INFORMATION →
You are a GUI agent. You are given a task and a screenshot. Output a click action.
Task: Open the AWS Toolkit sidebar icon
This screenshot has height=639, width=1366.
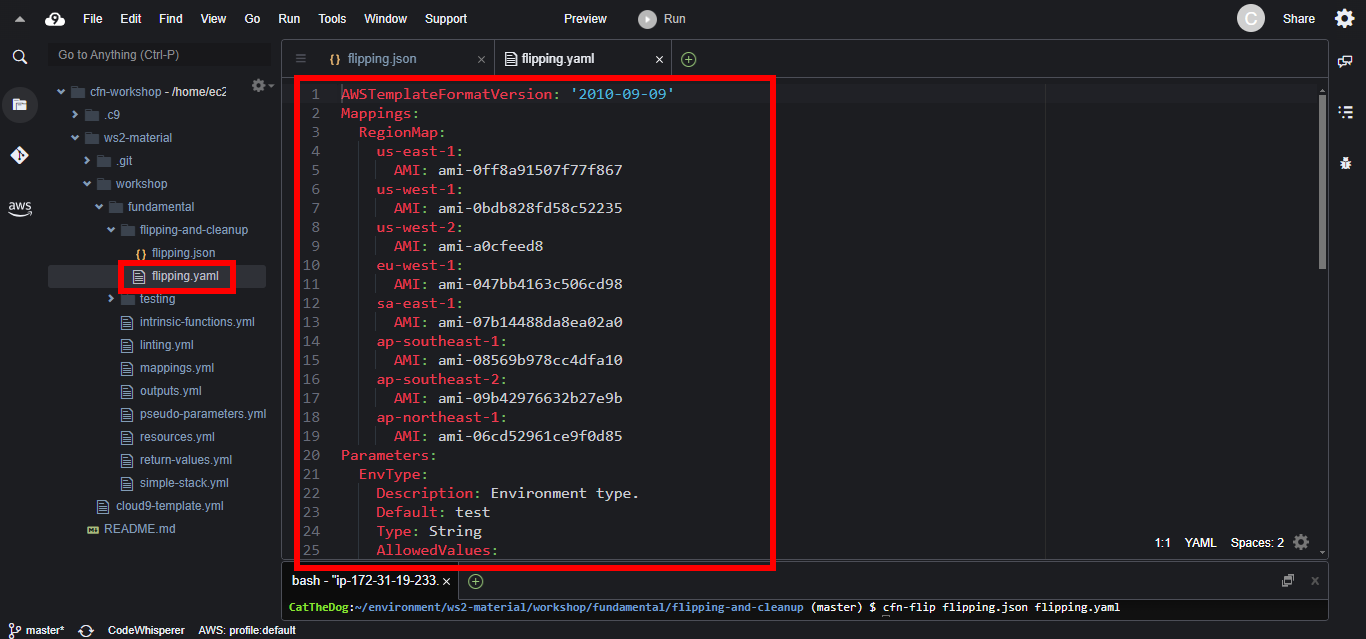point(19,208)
* * *
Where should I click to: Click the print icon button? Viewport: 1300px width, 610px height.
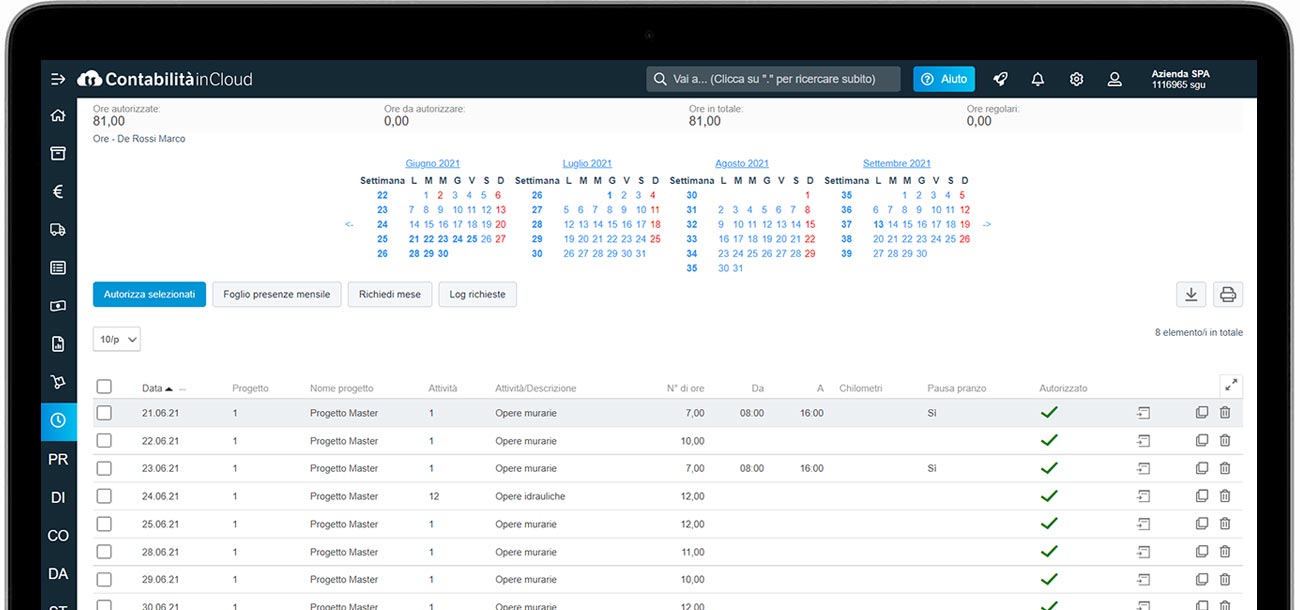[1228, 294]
---
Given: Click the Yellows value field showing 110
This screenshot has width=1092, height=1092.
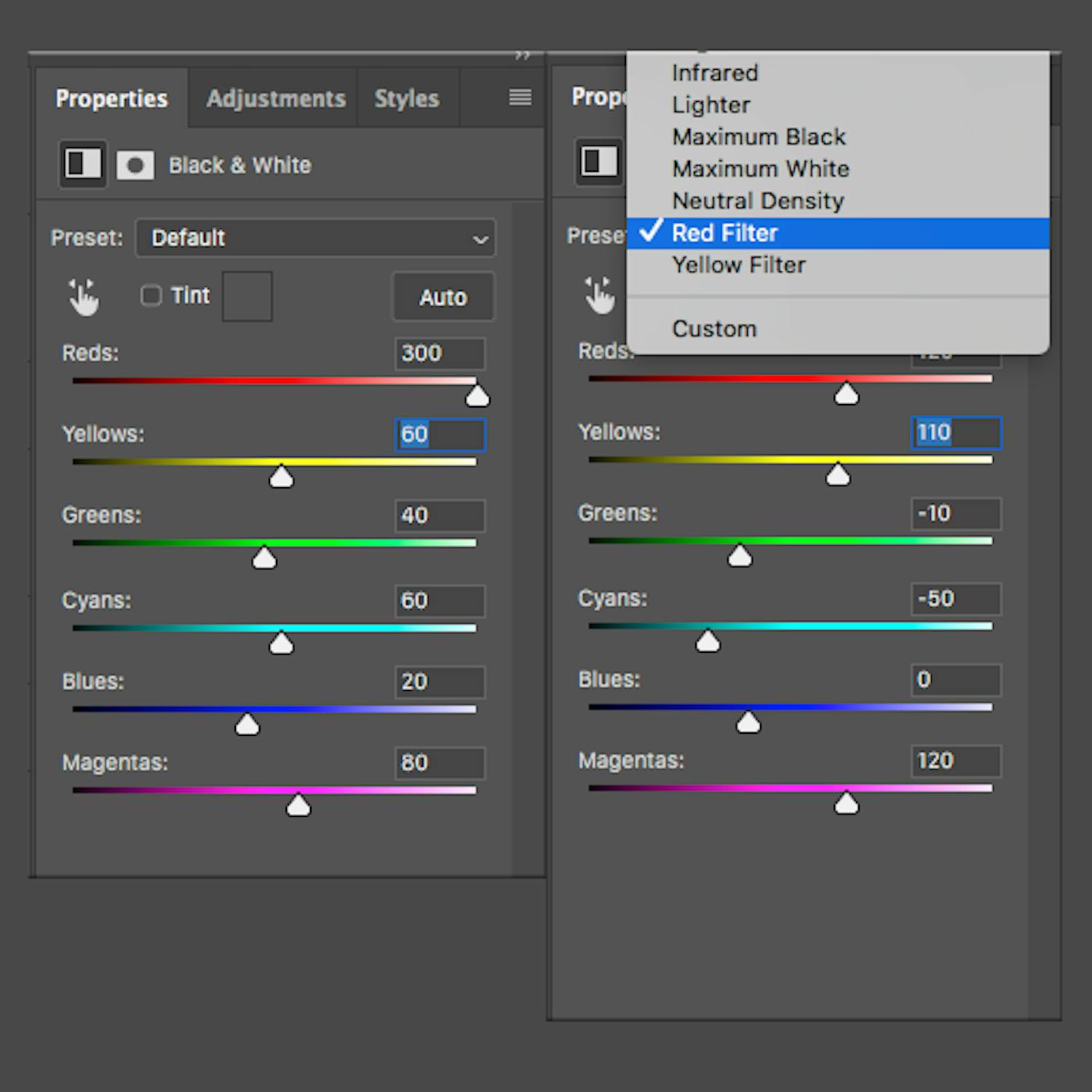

EXERCISE BRIEF →
Keeping every character as it is, restate the lines above that run from the line with "Given: Click the" through the line with "This screenshot has width=1092, height=1092.", both included, and nothing else.

SOLUTION TO THIS PROBLEM →
Given: Click the Yellows value field showing 110
This screenshot has width=1092, height=1092.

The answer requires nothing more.